The fourth quarter's disproportionate tax benefit includes the effect of the reversal of the deferred tax liability recorded in prior periods for U.S. taxes on unremitted foreign earnings. Lower pre-tax income for 2009 and its distribution in relatively high tax rate jurisdictions increases the effects of variances from the U.S. statutory rate. The effective tax rate for the year is 40%. Significant items included in the rate are higher taxes due to losses in low-tax-rate foreign jurisdictions and income subject to state taxes offset by the previously mentioned reversal of the deferred tax liability for prior period U.S. taxes on unremitted foreign earnings to be indefinitely reinvested in foreign operations.
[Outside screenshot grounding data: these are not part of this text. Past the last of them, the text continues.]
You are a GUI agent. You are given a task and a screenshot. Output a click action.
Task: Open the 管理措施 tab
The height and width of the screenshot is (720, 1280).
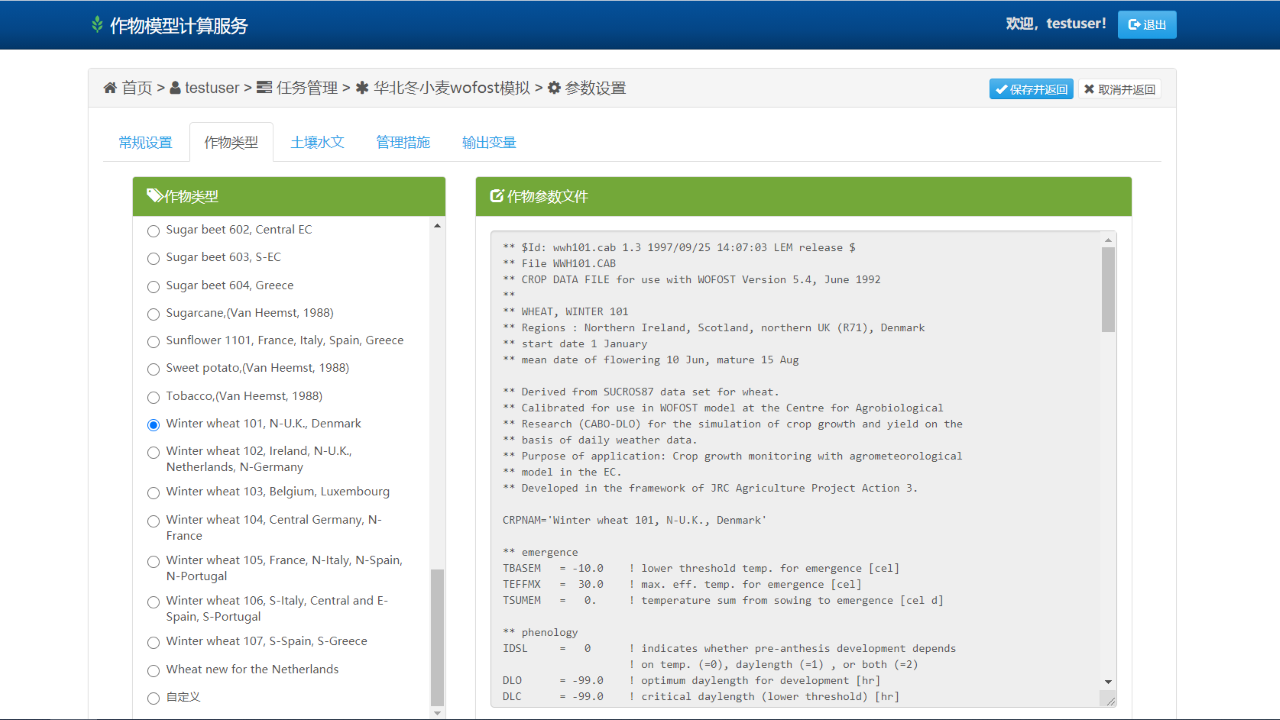click(403, 142)
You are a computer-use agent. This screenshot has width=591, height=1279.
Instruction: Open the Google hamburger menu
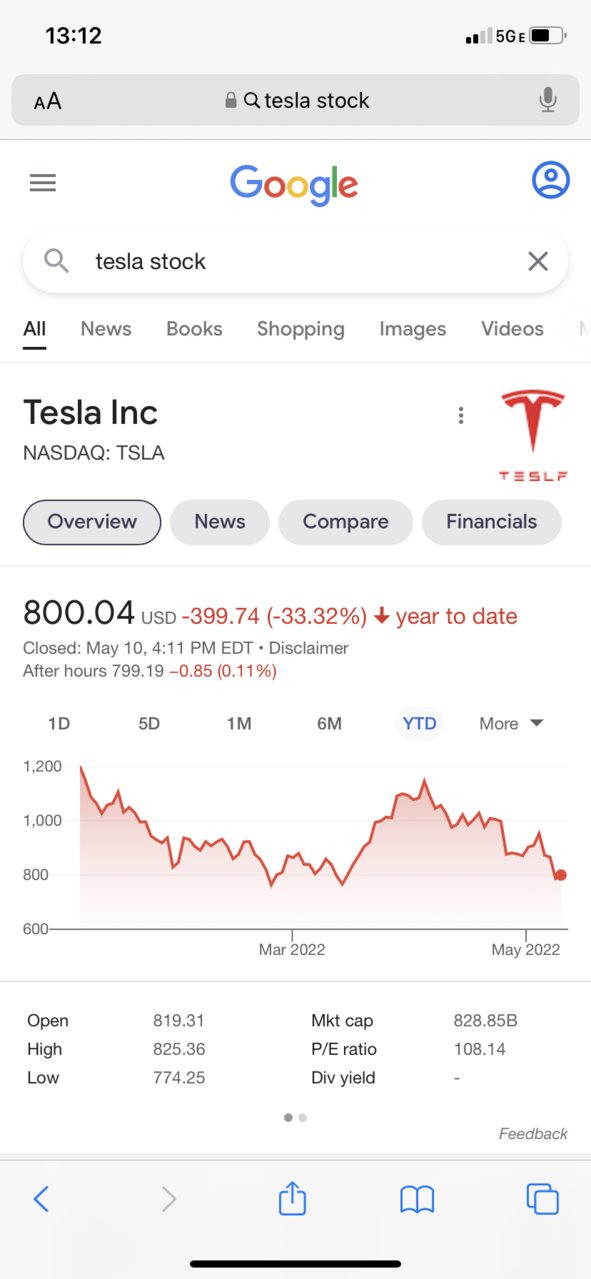click(x=43, y=182)
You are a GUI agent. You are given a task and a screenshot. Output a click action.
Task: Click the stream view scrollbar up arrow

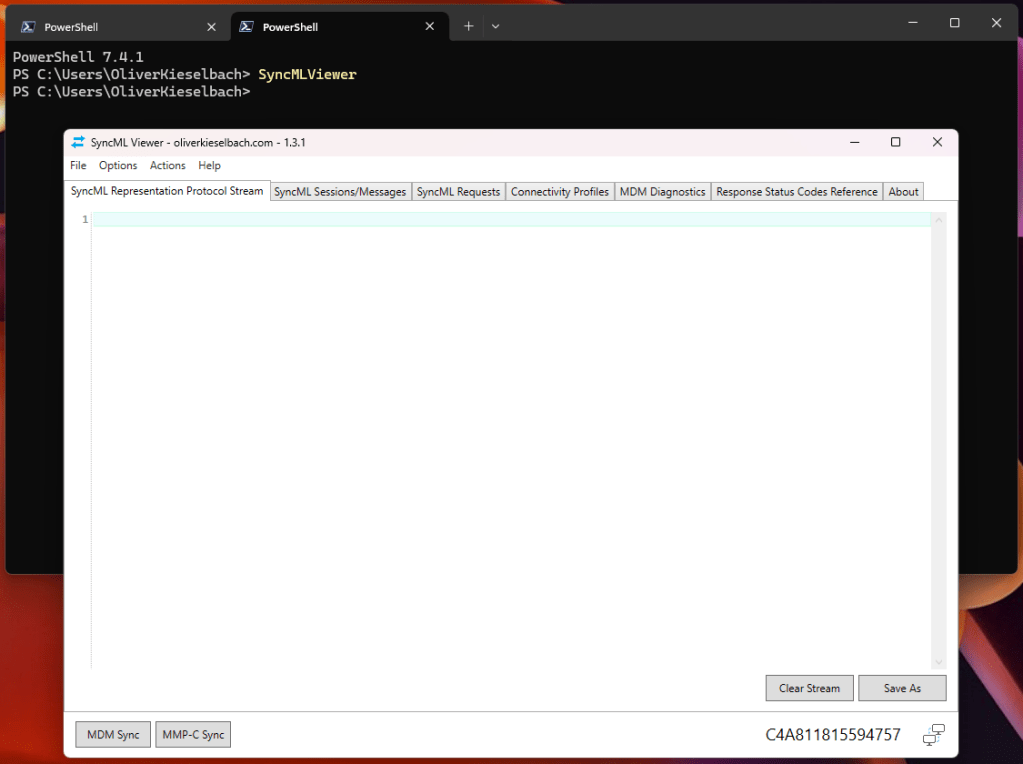click(938, 218)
Full-Year Results — Net earnings of $20.8 million ($0.18 per diluted share) compares to net earnings of $232.0 million ($1.97 per diluted share) for the previous year. Net sales of $6.8 billion compares to net sales of $10.4 billion in the previous year. Results included $208 million of after-tax LIFO income ($1.83 per diluted share), which compares with $209 million of after-tax LIFO expense ($1.78 per diluted share) last year.
In response to price declines, demand destruction, and a global liquidity and credit crisis, the company recorded (under selling, general and administrative expenses) $11.0 million of pre-tax costs associated with investment in the global deployment of SAP software, which compares to $10.6 million of such costs in last year's fourth quarter; to date the company has expensed $137.7 million for this project. Other SAP costs of $111.3 million have been capitalized since the inception of the project, of which $5.5 million was capitalized in the current quarter. At August 31, 2009, the company successfully ended the project phase of its SAP deployment, returned significant personnel resources back to its operating units, and combined the SAP expertise with its continuing IT operations. The company plans to continue the deployment of SAP on a more measured pace as well as enhance its supply chain management benefits by optimizing the use of the system.
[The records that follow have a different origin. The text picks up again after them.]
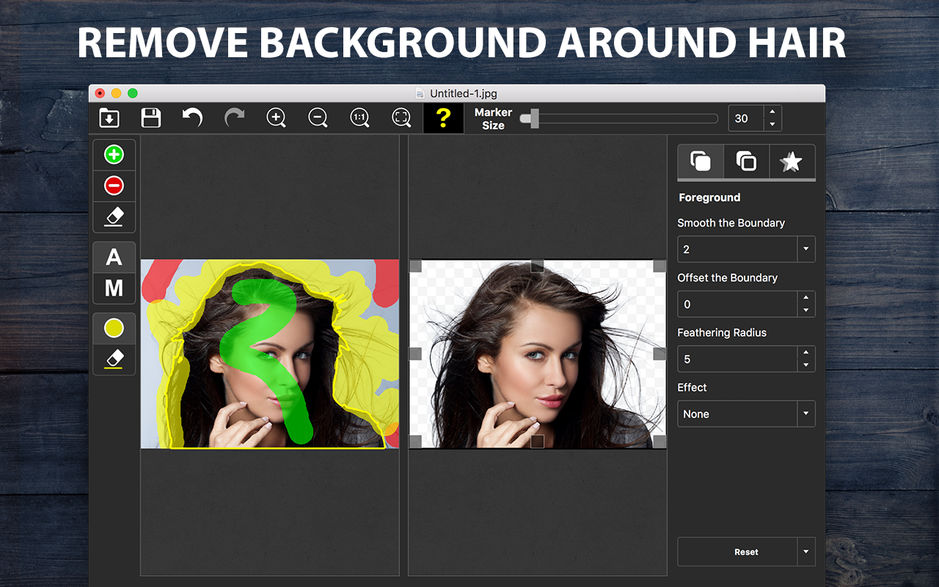The image size is (939, 587).
Task: Switch to the starred effects tab
Action: click(x=792, y=162)

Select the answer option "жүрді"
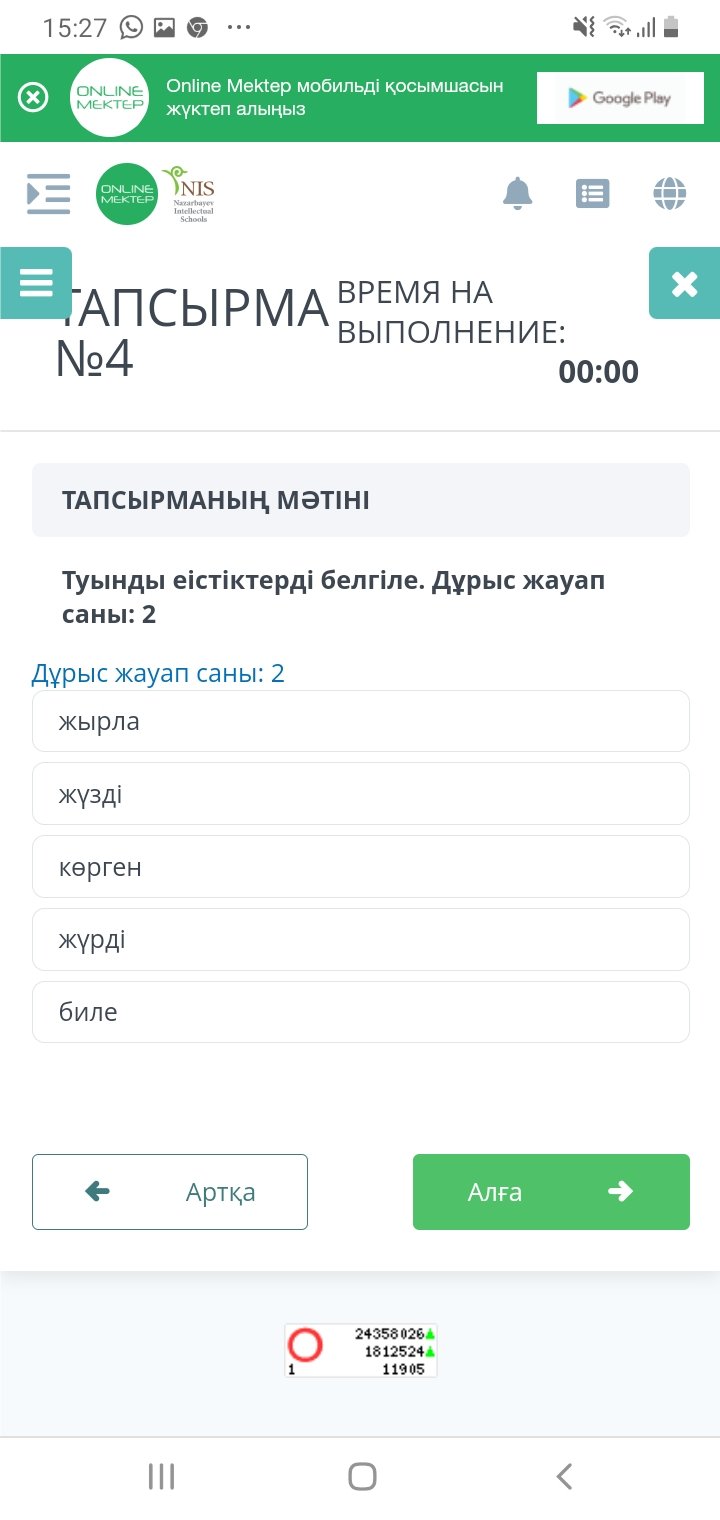361,940
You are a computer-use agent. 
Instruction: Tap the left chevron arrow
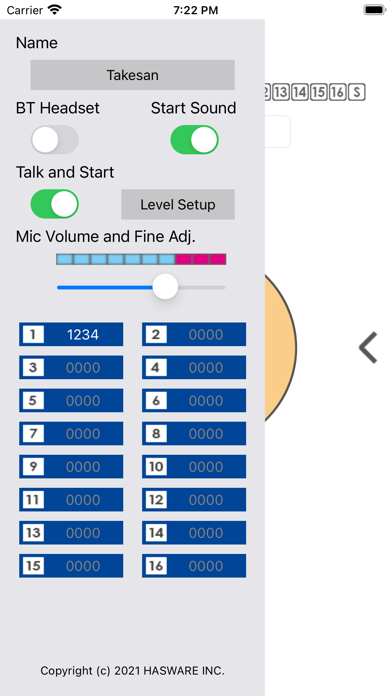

Management Comments — "Although we saw increases in steel production and sales volumes in the fourth quarter compared to the third quarter, this was more due to restocking than any pick up in real demand,” commented CMC Chairman, President and CEO Murray R. McClean. “We remain concerned about continued sustainability of demand. The stimulus effect was negligible in the U.S.
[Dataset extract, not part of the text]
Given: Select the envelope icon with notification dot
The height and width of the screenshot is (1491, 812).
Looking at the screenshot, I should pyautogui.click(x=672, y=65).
“Internationally, China continued to benefit from an effective stimulus package and nearby Asian countries also improved,” continued McClean. “Steel volume increases in Poland were met by lower metal margins impacting profitability. Our tubular mill in Croatia continued to struggle with the downturn in energy markets as well as increased Chinese competition in nearby markets. Overall declines in inventory quantities and prices led to net LIFO income, but rising ferrous scrap prices resulted in some segments incurring expense. We continue to address exposures including unplanned inventory and unwarranted customer contractual noncompliance related to U.S. steel imports. In late August, our micro minimill in Arizona successfully rolled its first rebar."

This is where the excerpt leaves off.